# [Instructions to follow]
Look for "computer" in each line of the entries, and return the matching lines.

# [Dataset excerpts]
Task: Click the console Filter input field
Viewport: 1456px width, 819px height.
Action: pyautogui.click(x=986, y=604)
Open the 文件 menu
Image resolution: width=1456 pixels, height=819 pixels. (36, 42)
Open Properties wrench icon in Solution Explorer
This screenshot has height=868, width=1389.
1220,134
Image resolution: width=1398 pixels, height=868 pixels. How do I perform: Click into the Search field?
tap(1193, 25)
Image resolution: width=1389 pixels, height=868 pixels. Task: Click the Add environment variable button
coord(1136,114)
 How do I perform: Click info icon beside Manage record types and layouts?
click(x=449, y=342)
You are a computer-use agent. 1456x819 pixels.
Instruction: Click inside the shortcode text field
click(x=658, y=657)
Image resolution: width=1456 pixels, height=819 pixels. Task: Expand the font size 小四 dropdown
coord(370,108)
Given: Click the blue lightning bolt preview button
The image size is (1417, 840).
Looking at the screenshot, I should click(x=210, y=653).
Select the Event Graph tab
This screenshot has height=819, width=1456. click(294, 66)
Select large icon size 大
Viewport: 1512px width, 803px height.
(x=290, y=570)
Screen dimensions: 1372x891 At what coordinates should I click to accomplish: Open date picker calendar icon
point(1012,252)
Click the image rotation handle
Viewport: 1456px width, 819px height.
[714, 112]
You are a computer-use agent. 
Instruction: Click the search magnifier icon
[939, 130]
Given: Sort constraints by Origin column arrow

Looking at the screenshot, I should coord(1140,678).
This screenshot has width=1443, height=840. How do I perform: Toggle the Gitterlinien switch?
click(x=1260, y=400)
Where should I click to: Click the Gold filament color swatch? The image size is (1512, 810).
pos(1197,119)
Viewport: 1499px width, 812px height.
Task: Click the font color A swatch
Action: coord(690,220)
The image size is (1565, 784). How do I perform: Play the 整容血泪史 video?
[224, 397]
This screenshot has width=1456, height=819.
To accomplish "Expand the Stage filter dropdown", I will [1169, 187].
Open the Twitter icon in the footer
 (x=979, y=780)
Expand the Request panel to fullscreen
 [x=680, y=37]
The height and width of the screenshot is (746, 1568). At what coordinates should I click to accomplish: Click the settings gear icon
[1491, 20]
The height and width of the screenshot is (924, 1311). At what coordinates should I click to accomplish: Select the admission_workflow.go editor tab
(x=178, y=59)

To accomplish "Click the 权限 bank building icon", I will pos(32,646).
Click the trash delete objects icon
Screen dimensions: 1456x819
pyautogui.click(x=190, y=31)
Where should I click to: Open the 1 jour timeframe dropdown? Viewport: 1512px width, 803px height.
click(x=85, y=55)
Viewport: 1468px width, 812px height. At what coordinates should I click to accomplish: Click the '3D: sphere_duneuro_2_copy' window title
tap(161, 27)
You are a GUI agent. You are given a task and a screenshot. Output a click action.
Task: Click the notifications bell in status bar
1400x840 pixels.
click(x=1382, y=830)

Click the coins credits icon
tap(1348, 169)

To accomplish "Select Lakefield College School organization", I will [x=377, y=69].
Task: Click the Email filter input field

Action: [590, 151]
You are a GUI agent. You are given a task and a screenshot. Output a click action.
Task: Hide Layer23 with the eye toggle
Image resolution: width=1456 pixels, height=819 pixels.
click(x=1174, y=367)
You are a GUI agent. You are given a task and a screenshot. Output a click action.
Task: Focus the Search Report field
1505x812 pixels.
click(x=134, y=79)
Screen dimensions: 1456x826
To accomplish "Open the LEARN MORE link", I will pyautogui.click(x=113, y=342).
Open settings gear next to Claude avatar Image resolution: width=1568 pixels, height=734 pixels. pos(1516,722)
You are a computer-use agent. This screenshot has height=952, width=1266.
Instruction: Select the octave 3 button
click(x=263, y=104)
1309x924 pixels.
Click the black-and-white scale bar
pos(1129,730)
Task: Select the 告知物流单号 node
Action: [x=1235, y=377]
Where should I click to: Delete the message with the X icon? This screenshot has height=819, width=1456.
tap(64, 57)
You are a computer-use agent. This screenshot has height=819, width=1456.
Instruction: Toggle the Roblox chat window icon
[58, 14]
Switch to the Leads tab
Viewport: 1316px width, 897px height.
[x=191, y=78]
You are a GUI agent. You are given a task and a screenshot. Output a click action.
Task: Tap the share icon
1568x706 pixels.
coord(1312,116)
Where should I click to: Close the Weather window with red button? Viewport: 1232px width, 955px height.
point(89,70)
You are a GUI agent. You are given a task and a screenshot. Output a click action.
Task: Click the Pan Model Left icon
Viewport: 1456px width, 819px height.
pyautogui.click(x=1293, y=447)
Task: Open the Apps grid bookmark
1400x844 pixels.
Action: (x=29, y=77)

# [Answer space]
You are a computer-use agent. 1456x819 pixels.
You are a computer-use agent. 
You are a computer-use agent. This screenshot has height=952, width=1266.
You are a computer-use agent. This screenshot has height=819, width=1456.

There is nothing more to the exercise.